Remote Homology Detection

  • Download the superfamily and fold datasets and extract them into the ./data folder

Data Preprocessing

  • Run the data preparation script
cd code 
./create_datasets.sh
  • The output is structured as follows:
    • tok.npy sequences as list of numerical indices (mapping is provided by tok_itos.npy)
    • label.npy (if applicable) label as list of numerical indices (mapping is provided by label_itos.npy)
    • train_IDs.npy/val_IDs.npy/test_IDs.npy numerical indices identifying training/validation/test set by specifying rows in tok.npy
    • train_IDs_prev.npy/val_IDs_prev.npy/test_IDs_prev.npy original non-numerical IDs for all entries that were ever assigned to the respective sets (used to obtain consistent splits for downstream tasks)
    • ID.npy original non-numerical IDs for all entries in tok.npy
  • The approach is easily extendable to further downstream classification or regression tasks.
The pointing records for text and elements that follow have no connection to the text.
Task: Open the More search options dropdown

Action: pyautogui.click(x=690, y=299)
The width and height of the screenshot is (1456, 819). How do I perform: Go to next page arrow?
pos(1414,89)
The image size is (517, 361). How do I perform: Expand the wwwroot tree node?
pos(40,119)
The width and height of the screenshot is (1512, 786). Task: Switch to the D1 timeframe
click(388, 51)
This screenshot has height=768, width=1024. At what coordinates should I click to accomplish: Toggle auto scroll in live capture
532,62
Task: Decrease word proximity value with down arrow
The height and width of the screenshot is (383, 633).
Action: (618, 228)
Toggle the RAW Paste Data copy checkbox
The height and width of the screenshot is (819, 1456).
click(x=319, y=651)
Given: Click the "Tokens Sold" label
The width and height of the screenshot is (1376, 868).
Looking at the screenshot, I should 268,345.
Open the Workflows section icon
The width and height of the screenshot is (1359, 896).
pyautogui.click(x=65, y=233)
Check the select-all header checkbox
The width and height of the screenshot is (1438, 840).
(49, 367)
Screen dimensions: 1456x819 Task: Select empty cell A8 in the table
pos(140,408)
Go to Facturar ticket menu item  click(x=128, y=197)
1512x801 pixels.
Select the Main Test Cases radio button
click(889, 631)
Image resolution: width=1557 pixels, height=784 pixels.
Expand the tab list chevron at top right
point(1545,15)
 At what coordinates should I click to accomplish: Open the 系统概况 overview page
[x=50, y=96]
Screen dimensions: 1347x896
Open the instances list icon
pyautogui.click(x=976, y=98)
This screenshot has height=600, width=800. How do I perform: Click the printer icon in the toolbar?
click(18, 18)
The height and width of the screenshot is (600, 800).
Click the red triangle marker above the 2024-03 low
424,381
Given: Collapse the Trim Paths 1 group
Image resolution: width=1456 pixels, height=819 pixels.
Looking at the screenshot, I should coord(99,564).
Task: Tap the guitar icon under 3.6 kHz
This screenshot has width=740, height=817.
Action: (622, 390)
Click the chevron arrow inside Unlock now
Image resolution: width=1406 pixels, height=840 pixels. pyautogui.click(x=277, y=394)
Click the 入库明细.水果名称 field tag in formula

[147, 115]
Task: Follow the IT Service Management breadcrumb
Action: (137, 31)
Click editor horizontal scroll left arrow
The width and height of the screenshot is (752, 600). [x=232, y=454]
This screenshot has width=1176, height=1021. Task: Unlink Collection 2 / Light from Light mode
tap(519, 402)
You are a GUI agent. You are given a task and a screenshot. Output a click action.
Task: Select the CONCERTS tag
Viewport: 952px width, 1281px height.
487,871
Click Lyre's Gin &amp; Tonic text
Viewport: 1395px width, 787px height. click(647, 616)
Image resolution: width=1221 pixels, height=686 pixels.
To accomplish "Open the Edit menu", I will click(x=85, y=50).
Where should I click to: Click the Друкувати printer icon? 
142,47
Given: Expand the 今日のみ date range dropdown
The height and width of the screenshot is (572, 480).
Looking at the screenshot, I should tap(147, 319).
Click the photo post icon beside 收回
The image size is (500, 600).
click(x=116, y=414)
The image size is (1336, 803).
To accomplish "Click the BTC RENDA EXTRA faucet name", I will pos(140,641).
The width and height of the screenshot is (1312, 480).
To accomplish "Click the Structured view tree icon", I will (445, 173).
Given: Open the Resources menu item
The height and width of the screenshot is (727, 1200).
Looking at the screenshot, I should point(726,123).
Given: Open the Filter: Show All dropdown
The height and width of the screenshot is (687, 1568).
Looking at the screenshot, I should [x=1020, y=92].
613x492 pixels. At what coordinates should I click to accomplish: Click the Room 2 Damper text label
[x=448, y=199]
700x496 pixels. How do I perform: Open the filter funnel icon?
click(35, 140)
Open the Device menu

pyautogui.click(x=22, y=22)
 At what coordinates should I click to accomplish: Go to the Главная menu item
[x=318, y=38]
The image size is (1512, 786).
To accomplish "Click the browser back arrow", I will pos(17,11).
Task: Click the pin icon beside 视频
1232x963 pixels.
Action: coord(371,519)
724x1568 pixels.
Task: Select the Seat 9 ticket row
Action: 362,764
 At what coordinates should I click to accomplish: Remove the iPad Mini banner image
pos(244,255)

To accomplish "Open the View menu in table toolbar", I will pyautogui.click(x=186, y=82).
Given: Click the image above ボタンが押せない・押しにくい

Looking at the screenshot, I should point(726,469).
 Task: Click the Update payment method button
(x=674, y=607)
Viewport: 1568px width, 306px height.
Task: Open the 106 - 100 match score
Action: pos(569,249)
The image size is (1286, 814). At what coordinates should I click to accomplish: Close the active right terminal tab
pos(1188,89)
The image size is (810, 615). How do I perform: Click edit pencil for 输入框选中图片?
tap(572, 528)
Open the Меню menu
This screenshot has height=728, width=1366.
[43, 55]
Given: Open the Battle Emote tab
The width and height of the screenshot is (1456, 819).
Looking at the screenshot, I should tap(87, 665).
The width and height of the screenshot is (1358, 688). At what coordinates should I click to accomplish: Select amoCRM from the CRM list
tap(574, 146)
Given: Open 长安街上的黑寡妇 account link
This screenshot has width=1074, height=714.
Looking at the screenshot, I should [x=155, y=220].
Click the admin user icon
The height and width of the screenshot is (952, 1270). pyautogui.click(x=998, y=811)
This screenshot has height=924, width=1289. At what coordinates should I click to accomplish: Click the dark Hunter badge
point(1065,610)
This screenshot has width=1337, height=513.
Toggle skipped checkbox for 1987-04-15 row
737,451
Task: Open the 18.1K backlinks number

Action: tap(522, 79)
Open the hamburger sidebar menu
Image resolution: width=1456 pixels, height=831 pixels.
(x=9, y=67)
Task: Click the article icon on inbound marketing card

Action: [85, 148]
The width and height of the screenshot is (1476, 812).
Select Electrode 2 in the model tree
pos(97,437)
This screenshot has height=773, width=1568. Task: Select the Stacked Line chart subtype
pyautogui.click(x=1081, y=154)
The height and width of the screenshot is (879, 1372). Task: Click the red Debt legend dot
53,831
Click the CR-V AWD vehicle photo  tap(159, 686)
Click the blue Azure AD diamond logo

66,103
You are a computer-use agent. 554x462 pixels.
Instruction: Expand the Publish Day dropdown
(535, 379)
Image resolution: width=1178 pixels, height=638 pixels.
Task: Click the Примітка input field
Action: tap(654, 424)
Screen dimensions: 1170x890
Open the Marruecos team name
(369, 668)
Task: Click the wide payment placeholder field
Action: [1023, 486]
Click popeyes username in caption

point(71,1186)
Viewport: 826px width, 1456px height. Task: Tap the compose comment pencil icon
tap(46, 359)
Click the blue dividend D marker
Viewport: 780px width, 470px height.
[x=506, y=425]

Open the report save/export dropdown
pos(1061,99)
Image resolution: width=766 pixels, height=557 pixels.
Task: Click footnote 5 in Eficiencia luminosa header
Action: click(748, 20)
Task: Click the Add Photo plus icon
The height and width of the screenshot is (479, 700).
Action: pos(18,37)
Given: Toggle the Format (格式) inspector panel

It only requires to implement a corresponding preprocessing method similar to the ones provided for the existing tasks in preprocessing_proteomics.py.

Basic Usage

We provide some basic usage information for the most common tasks:

  • Language Model Pretraining (or skip this step and use the provided pretrained LMs (forward and backward models trained on SwissProt 2017_03))
cd code
python modelv1.py language_model --epochs=60 --lr=0.01 --working_folder=datasets/lm/lm_sprot_dirty/ --export_preds=False --eval_on_val_test=True
  • Finetuning for enzyme class classification (here for level 1 and EC50 dataset; assuming the pretrained folder is located at datasets/lm/lm_sprot_uniref_fwd)
cd code
python modelv1.py classification --from_scratch=False --pretrained_folder=datasets/lm/lm_sprot_uniref_fwd --epochs=30 --metrics=["accuracy","macro_f1"] --lr=0.001 --lr_fixed=True --bs=32 --lr_slice_exponent=2.0 --working_folder=datasets/clas_ec/clas_ec_ec50_level1 --export_preds=True --eval_on_val_test=True
  • Finetuning for gene ontology prediction
cd code
python modelv1.py classification --from_scratch=False --pretrained_folder=datasets/lm/lm_sprot_uniref_fwd --epochs=30 --lr=0.001 --lr_fixed=True --bs=32 --lin_ftrs=[1024] --lr_slice_exponent=2.0 --metrics=[] --working_folder=datasets/clas_go/clas_go_deepgoplus_2016 --export_preds=True --eval_on_val_test=True
  • Finetuning for remote homology detection (here for superfamily level and a single dataset)
cd code
python modelv1.py classification --from_scratch=False --pretrained_folder=datasets/lm/lm_sprot_uniref_fwd --epochs=10 --bs=128 --metrics=["binary_auc","binary_auc50","accuracy"] --early_stopping=binary_auc --bs=64 --lr=0.05 --fit_one_cycle=False --working_folder=datasets/clas_scop/clas_scop0 --export_preds=True --eval_on_val_test=True

The output is logged in logfile.log in the working directory, the final results are exported for convenience as result.npy and individual predictions that can be used for example for ensembling forward and backward models are exported as preds_valid.npz and preds_valid.npz (in case export_preds is set to true).